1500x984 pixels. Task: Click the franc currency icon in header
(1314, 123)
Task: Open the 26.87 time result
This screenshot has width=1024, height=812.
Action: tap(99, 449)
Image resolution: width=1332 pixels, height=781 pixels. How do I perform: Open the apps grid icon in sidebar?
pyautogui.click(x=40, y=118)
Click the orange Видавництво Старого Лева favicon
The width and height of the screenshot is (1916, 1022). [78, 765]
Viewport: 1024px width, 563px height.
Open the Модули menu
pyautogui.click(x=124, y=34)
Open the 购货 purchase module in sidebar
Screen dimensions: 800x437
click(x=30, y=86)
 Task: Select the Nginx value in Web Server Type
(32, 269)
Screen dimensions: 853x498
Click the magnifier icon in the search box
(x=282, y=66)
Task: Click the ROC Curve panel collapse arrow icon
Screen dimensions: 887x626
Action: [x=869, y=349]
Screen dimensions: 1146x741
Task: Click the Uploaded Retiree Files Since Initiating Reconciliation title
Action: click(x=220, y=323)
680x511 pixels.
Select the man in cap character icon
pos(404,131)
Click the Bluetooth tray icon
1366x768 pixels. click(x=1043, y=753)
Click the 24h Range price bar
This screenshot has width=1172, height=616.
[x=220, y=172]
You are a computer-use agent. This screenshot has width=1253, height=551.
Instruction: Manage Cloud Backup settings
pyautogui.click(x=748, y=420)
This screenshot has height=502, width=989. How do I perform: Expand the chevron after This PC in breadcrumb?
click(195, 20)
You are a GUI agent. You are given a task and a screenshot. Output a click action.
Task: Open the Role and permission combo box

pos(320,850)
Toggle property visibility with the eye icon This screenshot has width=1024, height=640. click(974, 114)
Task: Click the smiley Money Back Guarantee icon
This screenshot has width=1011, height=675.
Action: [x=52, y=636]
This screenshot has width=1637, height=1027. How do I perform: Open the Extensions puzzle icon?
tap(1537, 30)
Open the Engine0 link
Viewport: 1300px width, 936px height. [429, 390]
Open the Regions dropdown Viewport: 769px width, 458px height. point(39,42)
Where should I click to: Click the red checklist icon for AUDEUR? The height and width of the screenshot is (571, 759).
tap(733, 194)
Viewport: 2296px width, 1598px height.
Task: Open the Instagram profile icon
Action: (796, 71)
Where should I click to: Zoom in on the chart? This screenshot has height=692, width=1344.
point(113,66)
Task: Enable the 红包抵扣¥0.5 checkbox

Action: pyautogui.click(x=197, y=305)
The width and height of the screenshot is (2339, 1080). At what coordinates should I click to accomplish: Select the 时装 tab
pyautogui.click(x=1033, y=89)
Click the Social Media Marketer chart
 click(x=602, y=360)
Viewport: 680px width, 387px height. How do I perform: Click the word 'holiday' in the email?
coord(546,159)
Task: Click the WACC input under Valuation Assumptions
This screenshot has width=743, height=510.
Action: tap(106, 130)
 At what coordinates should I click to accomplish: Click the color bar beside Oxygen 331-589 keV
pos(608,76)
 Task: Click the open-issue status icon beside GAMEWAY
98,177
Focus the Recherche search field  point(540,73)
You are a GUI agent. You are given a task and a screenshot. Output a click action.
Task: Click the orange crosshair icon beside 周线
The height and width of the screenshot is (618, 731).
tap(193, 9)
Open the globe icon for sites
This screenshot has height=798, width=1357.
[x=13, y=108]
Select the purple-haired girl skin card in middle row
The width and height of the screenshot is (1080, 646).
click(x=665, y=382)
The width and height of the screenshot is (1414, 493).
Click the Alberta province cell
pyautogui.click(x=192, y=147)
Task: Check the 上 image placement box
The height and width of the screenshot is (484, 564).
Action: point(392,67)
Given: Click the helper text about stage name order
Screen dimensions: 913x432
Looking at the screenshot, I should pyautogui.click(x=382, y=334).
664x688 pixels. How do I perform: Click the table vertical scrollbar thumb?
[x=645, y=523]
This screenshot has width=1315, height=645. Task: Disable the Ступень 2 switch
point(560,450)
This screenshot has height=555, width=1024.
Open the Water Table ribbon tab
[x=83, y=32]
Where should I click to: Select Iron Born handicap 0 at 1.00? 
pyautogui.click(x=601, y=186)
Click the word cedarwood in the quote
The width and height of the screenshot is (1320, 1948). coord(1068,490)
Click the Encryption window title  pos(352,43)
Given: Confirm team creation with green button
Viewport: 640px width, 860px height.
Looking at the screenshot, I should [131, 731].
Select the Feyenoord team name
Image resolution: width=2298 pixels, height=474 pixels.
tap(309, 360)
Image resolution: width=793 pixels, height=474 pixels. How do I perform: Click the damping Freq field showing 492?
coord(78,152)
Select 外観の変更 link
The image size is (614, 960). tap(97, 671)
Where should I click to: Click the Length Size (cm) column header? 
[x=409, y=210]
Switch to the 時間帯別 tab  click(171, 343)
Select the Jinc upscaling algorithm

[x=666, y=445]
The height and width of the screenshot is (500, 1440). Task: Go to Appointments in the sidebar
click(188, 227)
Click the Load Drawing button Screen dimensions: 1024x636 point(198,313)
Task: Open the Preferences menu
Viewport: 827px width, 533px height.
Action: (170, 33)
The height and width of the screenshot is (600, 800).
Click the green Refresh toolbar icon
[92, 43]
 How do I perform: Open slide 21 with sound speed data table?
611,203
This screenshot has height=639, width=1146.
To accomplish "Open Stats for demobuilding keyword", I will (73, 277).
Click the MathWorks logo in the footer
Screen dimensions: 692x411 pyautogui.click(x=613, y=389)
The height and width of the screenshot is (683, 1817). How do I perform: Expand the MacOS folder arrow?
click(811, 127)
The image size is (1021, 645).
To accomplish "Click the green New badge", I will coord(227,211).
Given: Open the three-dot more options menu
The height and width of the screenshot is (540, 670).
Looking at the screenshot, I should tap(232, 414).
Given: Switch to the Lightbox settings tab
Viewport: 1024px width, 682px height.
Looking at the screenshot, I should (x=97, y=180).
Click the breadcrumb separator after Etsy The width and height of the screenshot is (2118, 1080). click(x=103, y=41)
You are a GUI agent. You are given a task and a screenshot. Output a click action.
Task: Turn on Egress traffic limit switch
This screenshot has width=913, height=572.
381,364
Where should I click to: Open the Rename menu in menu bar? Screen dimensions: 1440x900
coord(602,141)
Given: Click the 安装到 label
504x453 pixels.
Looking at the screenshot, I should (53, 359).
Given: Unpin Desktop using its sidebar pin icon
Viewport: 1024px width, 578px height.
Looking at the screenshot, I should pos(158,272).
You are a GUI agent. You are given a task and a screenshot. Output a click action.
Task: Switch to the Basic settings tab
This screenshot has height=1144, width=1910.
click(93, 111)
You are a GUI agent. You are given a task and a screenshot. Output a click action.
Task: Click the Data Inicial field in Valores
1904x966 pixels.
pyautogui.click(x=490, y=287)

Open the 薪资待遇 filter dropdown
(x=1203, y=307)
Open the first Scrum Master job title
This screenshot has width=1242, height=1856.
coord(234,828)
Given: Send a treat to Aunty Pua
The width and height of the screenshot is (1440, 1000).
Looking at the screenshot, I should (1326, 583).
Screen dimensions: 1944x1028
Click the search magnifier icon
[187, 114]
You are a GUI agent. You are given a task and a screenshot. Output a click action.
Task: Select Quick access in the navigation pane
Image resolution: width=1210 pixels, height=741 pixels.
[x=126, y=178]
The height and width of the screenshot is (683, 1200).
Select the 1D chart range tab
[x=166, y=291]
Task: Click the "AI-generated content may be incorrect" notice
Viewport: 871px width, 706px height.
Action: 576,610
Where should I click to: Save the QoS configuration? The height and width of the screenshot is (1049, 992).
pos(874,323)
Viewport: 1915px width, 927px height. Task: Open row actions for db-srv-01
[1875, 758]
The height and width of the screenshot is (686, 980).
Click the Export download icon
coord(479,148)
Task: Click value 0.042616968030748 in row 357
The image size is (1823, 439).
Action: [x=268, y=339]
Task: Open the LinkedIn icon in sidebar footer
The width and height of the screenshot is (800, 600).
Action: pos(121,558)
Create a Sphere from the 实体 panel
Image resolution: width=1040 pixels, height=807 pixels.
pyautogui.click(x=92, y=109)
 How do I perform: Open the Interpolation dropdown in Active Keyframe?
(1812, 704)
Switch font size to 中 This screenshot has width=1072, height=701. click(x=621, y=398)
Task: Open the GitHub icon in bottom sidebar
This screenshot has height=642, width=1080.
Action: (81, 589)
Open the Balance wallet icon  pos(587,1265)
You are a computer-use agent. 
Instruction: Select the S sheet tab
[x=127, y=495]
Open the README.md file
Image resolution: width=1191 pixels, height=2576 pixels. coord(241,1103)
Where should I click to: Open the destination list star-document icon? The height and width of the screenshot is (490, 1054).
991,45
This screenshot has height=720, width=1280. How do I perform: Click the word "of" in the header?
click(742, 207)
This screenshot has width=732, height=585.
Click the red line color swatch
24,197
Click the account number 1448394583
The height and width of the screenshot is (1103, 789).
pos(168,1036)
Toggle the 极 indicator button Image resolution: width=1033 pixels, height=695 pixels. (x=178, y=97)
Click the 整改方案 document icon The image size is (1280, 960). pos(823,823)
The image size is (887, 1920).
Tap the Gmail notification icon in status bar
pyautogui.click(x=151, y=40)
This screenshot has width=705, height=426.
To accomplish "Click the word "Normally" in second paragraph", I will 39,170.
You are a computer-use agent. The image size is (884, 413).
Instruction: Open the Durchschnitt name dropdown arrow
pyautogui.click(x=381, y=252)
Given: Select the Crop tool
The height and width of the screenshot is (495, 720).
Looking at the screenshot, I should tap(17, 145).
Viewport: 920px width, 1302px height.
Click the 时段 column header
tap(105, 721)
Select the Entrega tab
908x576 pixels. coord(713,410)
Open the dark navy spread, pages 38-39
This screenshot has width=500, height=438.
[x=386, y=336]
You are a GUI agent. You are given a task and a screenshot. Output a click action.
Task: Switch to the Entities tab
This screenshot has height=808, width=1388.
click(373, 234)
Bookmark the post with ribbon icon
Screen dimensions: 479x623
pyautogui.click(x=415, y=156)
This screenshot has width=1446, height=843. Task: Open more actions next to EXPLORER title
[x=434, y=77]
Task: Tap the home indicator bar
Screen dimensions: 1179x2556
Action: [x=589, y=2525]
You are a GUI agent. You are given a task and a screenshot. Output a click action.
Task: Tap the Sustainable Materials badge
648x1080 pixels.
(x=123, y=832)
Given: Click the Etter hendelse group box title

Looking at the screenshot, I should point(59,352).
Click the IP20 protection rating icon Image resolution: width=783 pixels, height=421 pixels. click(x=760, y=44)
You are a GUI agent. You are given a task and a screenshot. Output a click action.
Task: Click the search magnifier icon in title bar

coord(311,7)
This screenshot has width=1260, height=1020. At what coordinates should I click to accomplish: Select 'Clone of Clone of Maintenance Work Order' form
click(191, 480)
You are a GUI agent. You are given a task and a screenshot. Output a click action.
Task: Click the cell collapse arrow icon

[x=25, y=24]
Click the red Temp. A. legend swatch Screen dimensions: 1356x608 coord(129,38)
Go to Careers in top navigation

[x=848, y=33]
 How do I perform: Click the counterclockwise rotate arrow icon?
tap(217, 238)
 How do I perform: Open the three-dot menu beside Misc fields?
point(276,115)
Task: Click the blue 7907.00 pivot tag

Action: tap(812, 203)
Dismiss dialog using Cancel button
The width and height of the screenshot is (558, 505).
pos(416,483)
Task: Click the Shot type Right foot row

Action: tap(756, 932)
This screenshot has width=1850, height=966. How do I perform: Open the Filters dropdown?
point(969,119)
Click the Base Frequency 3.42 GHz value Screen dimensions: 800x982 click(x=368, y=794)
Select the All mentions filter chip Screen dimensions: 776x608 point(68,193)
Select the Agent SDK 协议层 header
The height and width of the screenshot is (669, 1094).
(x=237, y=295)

The task »
Return every line from the entries that holds the string "using".

Task output »
Given: Unpin Desktop using its sidebar pin icon
Dismiss dialog using Cancel button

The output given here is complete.